A defining characteristic is that Text-Fabric does not make use of XML or JSON,
but stores text as a bunch of features in plain text files.
These features are interpreted against a *graph* of nodes and edges, which make up the
abstract fabric of the text.
??? abstract "Processing API"
[efficient data processing](/Api/General/)
Based on this model, Text-Fabric offers an API to search, navigate and process text
and its annotations.
??? abstract "Graph search"
[search for patterns](/Api/General/#searching)
The search API works with search templates that define relational patterns
which will be instantiated by nodes and edges of the fabric.
??? abstract "Sharing data"
[easy sharing of sharing data](/Api/General/#loading)
Students can pick and choose the feature data they need.
??? abstract "Contributing data"
[facilitating the contribution of new data modules](/Api/General/#saving-features)
Researchers can easily produce new modules of text-fabric data out of their
findings.
??? abstract "Factory"
Text-Fabric can be and has been used to construct websites,
for example [SHEBANQ](https://shebanq.ancient-data.org).

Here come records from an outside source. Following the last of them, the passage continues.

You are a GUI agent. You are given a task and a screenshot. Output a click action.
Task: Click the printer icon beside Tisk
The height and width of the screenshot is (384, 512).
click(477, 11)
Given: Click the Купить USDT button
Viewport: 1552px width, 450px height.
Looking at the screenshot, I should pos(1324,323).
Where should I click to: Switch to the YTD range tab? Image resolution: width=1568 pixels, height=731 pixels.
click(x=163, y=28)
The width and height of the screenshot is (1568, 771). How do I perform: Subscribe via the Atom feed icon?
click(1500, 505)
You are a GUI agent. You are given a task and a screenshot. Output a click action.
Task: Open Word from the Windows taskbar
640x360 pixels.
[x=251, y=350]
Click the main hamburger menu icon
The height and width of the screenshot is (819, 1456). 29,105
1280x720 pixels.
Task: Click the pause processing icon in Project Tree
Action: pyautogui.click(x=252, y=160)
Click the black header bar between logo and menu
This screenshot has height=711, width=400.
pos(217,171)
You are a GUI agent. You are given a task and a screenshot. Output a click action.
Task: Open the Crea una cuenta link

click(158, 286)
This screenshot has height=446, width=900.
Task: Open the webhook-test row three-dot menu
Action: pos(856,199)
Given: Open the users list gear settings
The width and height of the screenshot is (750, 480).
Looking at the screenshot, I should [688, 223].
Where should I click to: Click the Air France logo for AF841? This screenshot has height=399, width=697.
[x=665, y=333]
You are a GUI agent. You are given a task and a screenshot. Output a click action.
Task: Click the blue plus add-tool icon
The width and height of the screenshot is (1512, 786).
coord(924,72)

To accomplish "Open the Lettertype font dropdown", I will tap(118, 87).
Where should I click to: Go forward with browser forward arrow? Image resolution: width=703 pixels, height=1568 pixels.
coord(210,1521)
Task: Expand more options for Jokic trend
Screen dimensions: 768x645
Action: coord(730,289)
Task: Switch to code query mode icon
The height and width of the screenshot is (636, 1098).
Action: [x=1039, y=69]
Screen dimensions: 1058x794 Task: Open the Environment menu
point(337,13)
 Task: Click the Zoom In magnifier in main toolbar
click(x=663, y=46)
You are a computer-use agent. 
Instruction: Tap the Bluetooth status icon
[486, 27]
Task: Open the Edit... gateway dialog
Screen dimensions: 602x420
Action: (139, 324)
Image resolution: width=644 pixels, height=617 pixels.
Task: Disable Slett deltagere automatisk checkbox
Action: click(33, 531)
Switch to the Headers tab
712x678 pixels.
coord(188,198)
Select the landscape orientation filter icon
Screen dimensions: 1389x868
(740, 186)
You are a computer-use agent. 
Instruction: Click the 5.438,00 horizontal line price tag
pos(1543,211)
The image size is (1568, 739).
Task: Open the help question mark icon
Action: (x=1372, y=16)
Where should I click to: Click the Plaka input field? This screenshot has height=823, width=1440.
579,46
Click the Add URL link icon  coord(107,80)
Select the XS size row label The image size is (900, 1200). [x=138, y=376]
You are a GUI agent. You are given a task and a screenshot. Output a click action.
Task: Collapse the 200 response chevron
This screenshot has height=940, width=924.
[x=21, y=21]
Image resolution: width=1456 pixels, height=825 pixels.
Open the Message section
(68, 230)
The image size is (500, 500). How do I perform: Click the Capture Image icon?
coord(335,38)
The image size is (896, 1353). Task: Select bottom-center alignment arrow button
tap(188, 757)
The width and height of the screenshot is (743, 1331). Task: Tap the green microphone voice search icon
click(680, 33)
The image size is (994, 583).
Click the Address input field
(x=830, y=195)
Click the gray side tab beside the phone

In the case of SHEBANQ, data has been converted to mysql databases.
However, with the built-in data server, it is also possible to
have one Text-Fabric process serve multiple connections and requests.
??? explanation "History"
Most ideas derive from an earlier project,
[LAF-Fabric](https://github.com/Dans-labs/laf-fabric).
We have taken out everything that makes LAF-Fabric complicated and
all things that are not essential for the sake of raw data processing.